Como contraparte, este modelo no solo crea consumidores; también construye sociedades que marginan y humillan a quienes no tienen la capacidad de compra. Al negarles el acceso al estatus económico, se va cimentando una sociedad profundamente desigual y peligrosa. Esta exclusión nos está enviando una alerta clara: necesitamos bajarnos de esta inercia de consumismo sin sentido.
El panóptico digital y la ilusión del estatus
La gran utopía moderna parece ser habitar en un constante status quo donde el futuro no existe, solo un presente continuo de gratificación instantánea. Aunque las tecnologías de la información han impulsado el crecimiento global y la empleabilidad, también han puesto de manifiesto peligros invisibles.
“Estamos siendo observados pero no lo sabemos. La regla de oro es que nunca descubras que te vigilamos”.

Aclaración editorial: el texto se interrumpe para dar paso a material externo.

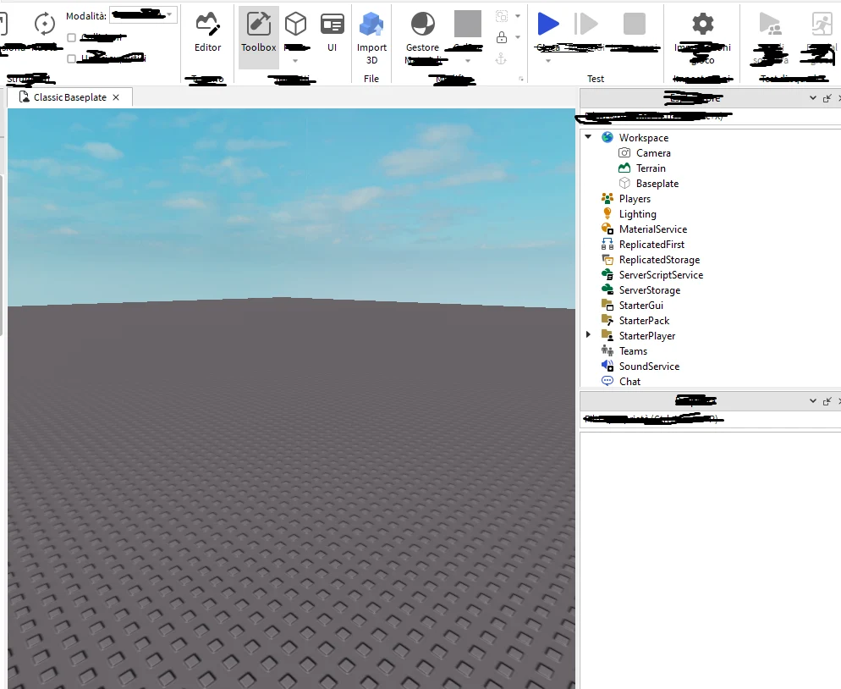Toggle the second checkbox under Modalità

click(x=74, y=58)
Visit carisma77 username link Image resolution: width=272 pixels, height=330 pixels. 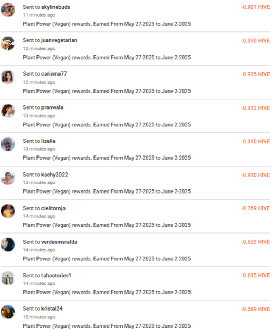(54, 74)
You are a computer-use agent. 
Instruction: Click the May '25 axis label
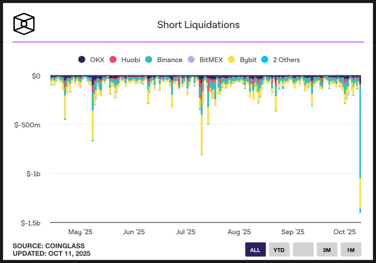coord(80,232)
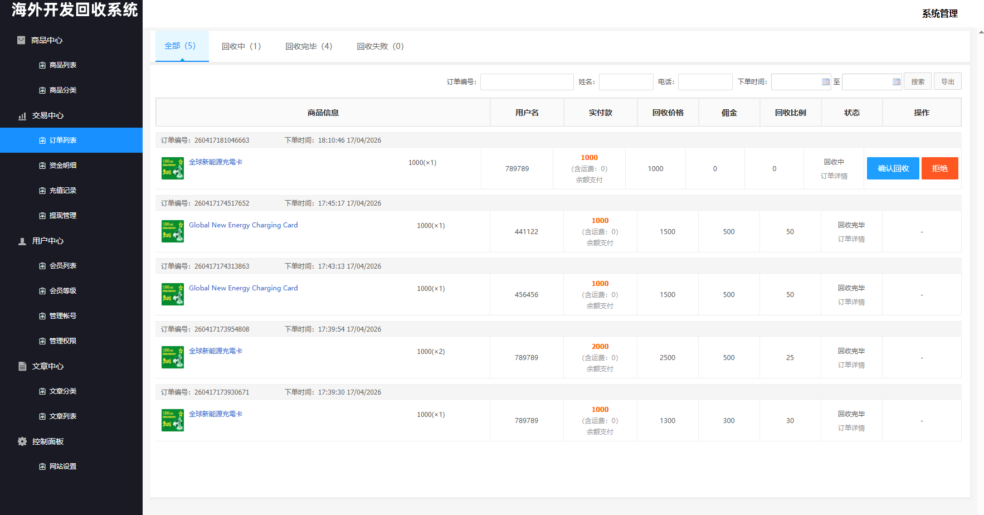Click the 商品中心 section icon in sidebar
The image size is (984, 515).
[21, 40]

Nuestra relación diaria con las plataformas digitales da cuenta de una captura silenciosa de nuestra privacidad. Cada me gusta, cada scroll y cada comentario alimenta un algoritmo que nos clasifica en perfiles de consumo específicos. Todo lo que hacemos en la red se transforma en una mercancía. La manipulación ya no es masiva, es quirúrgica, basada en la huella digital que dejamos voluntariamente en las aplicaciones que usamos para «conectar».

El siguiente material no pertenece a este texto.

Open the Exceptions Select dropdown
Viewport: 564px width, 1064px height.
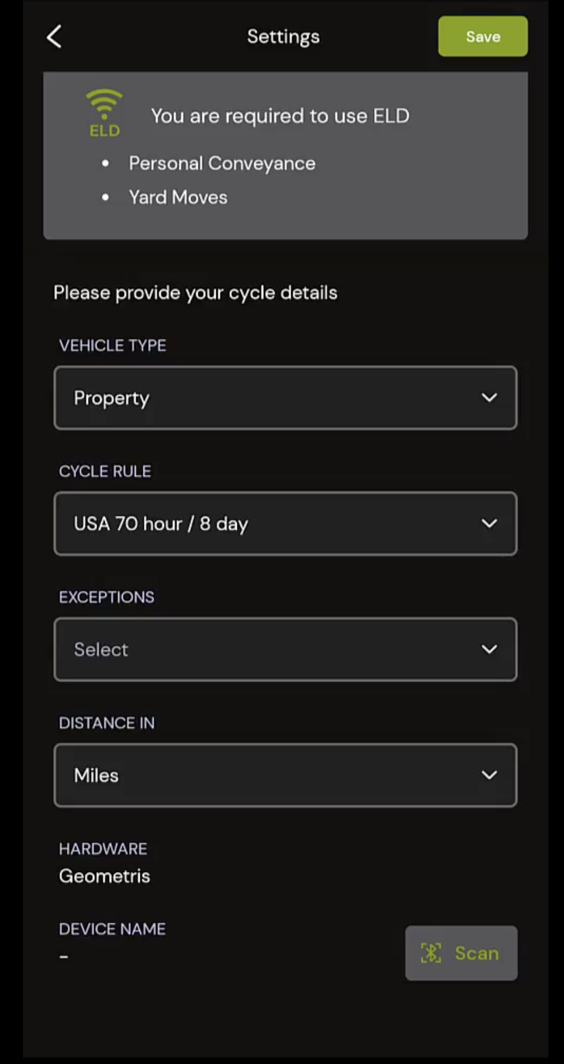pyautogui.click(x=285, y=649)
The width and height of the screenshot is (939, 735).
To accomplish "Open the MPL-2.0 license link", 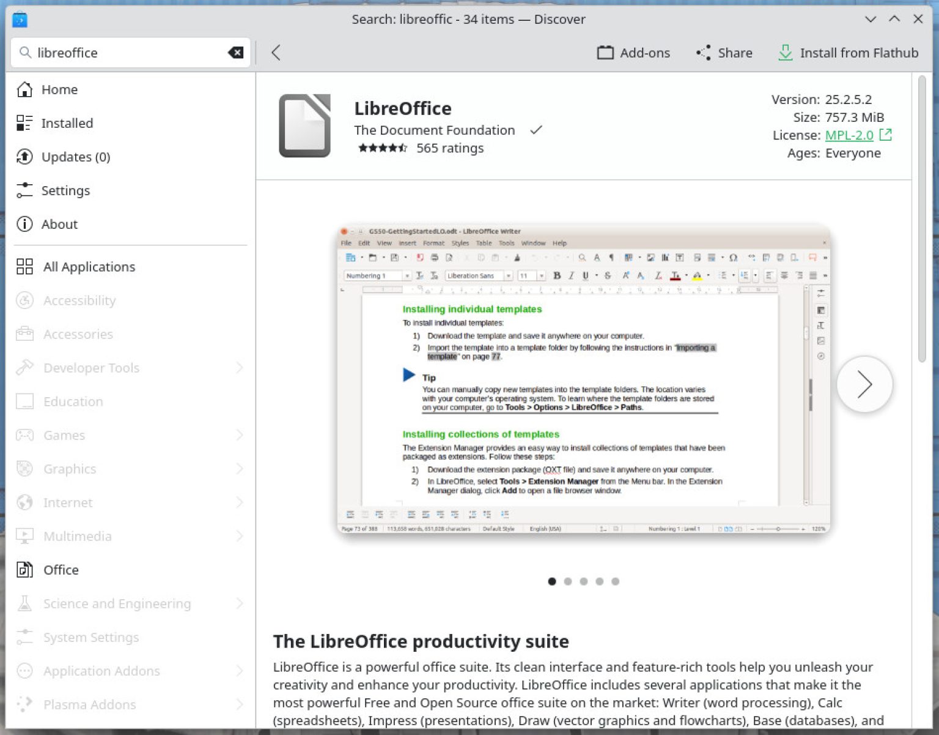I will coord(849,135).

En esta sociedad, los individuos deben gestionarse a sí mismos como una inversión. Deben aumentar su propio valor de mercado, pulir su marca personal y optimizar su atractivo para destacar como productos disponibles y deseables en ese turbulento mar llamado internet.
El reto del diseño en una era líquida
Para quienes trabajamos en el mundo del diseño, la identidad y la comunicación, las tesis de Bauman —desarrolladas en obras clave como Modernidad líquida (2000), Amor líquido (2003) y Vida líquida (2005)— no son solo teoría académica; son nuestro mapa de navegación.

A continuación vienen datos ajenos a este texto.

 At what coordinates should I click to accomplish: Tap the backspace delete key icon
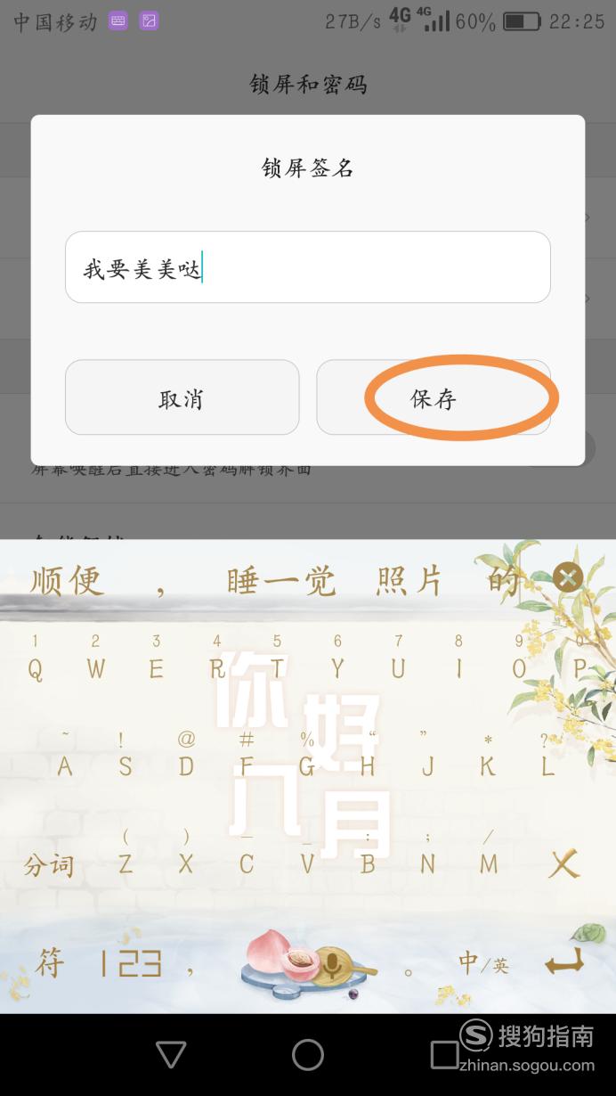click(x=564, y=863)
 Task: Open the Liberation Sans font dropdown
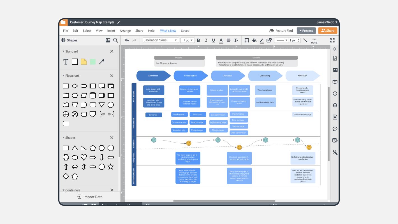[x=160, y=40]
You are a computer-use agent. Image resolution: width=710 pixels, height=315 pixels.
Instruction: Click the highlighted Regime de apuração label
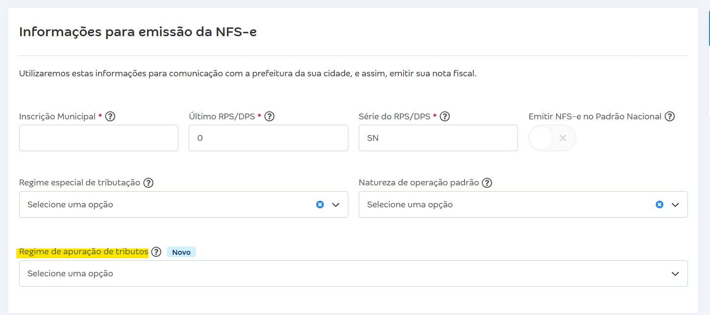coord(84,251)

El desafío actual de las marcas y los diseñadores no es crear más ruido efímero ni diseñar avatares vacíos para un consumo desechable. El verdadero valor radica en diseñar puentes de valor real. En un mundo donde todo se disuelve, las marcas que sobreviven son aquellas que logran construir significados sólidos, experiencias humanas auténticas y soluciones que devuelvan la certidumbre a los usuarios. El diseño, en su expresión más noble, debe ser el antídoto a la fragilidad líquida.